Code is covered without prior authorization (high confidence)
Medicare Pricing
Work RVU
6.16
Facility
$410.16
Non-Facility
$574.16
Documentation Required
Imaging confirmation of the presence, size and location of salivary stones by ultrasound, CT, sialography or direct visualization (sialendoscopy) prior to interventional procedures (multiple study descriptions: e.g., "All patients underwent pre-operative and post-operative screening by routine radiography, sialography, and ultrasound.").
Clinical documentation of obstructive symptoms (pain and swelling, especially associated with meals), frequency and duration of symptoms, and failure of conservative measures where applicable (descriptions throughout studies describing symptomatic patients and prior conservative treatment failure).
Documentation that selection criteria are met for the covered ICD-10 diagnoses (the CPB states: "ICD-10 codes covered if selection criteria are met: K11.20 - K11.23 Sialoadenitis [chronic]; K11.5 Sialolithiasis").
Key Coverage Criteria
Sialolithiasis (salivary gland/duct stones) of the major salivary glands (submandibular and parotid glands).
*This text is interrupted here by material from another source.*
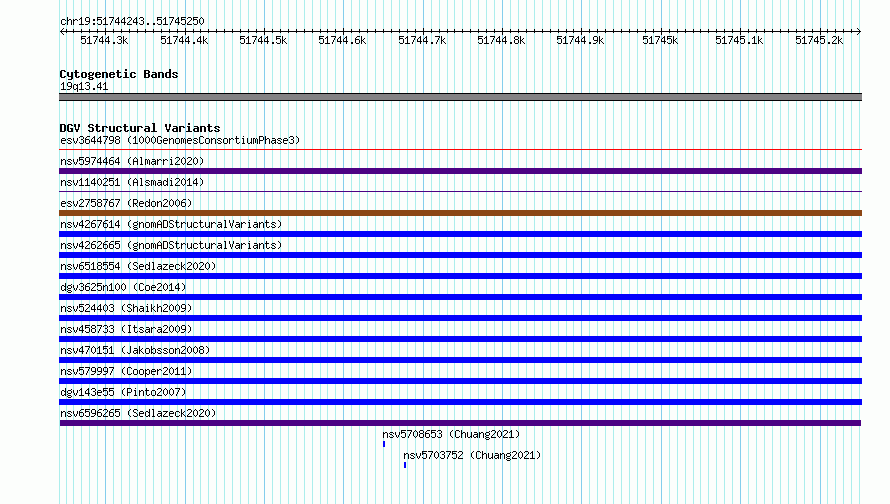Select the nsv1140251 (Alsmadi2014) label
This screenshot has width=890, height=504.
(132, 182)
Use of CPT 70486 (CT maxillofacial without contrast) and CPT 76536 (ultrasound, soft tissues of head and neck) when performed for the indications listed in this CPB.
ICD-10 diagnoses covered if selection criteria are met: K11.20 - K11.23 (sialoadenitis [chronic]) and K11.5 (sialolithiasis).
Stones in which a simple transoral surgical approach is not possible (typically stones in the proximal ducts or in the salivary glands themselves) or when transoral removal fails (UpToDate quote: "For patients in whom a simple transoral surgical approach is not possible (typically stones in the proximal ducts or in the salivary glands themselves) or fails, extracorporeal lithotripsy appears to be effective for stones that are intraductal and less than 7 mm.").
Intraductal (intraductal/intra-ductal) intraluminal calculi that are intraductal and less than ~7 mm treated by extracorporeal shock wave lithotripsy (ESWL) or by intracorporeal/laser lithotripsy (per cited literature and UpToDate statements).
Endoscopic (sialoendoscopy) diagnostic evaluation and interventional treatment of obstructive salivary gland disease (including sialolithiasis, strictures/stenosis, mucous plugs and ductal polyps) — indications for endoscopy as listed in the document: "calculus removal that could not be performed by conventional methods; screening of the salivary ductal system for residual calculi after sialolithotomy; positive evidence of ductal dilatation or stenosis on the sialogram or ultrasound examination; [...]
Pre-procedure assessment for contraindications (pregnancy status, history of stapedectomy/ossicular repair, coagulation/blood dyscrasias) when considering ESWL or other lithotripsy techniques (explicit exclusion criteria listed).
Post-procedure imaging or endoscopic confirmation of stone clearance when applicable (several series used post-op ultrasound or sialendoscopy to confirm outcomes).